* **Exercise description**
Give again the entries below exactly, beginning at the first line and ending at the line with "Email (299, 1887)".

** Excerpted data follows **

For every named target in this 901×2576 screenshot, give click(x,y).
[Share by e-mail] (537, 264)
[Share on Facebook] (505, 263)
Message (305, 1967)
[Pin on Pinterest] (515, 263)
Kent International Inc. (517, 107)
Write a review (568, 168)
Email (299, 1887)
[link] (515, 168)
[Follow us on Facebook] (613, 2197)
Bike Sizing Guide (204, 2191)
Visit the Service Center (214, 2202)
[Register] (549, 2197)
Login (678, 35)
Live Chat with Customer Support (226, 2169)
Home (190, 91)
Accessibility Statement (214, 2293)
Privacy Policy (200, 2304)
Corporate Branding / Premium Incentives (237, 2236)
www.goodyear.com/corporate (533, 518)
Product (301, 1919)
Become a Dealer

** End of Excerpted data **

* **Solution for this exercise**
For every named target in this 901×2576 screenshot, give click(x,y).
[Share by e-mail] (537, 264)
[Share on Facebook] (505, 263)
Message (305, 1967)
[Pin on Pinterest] (515, 263)
Kent International Inc. (517, 107)
Write a review (568, 168)
Email (299, 1887)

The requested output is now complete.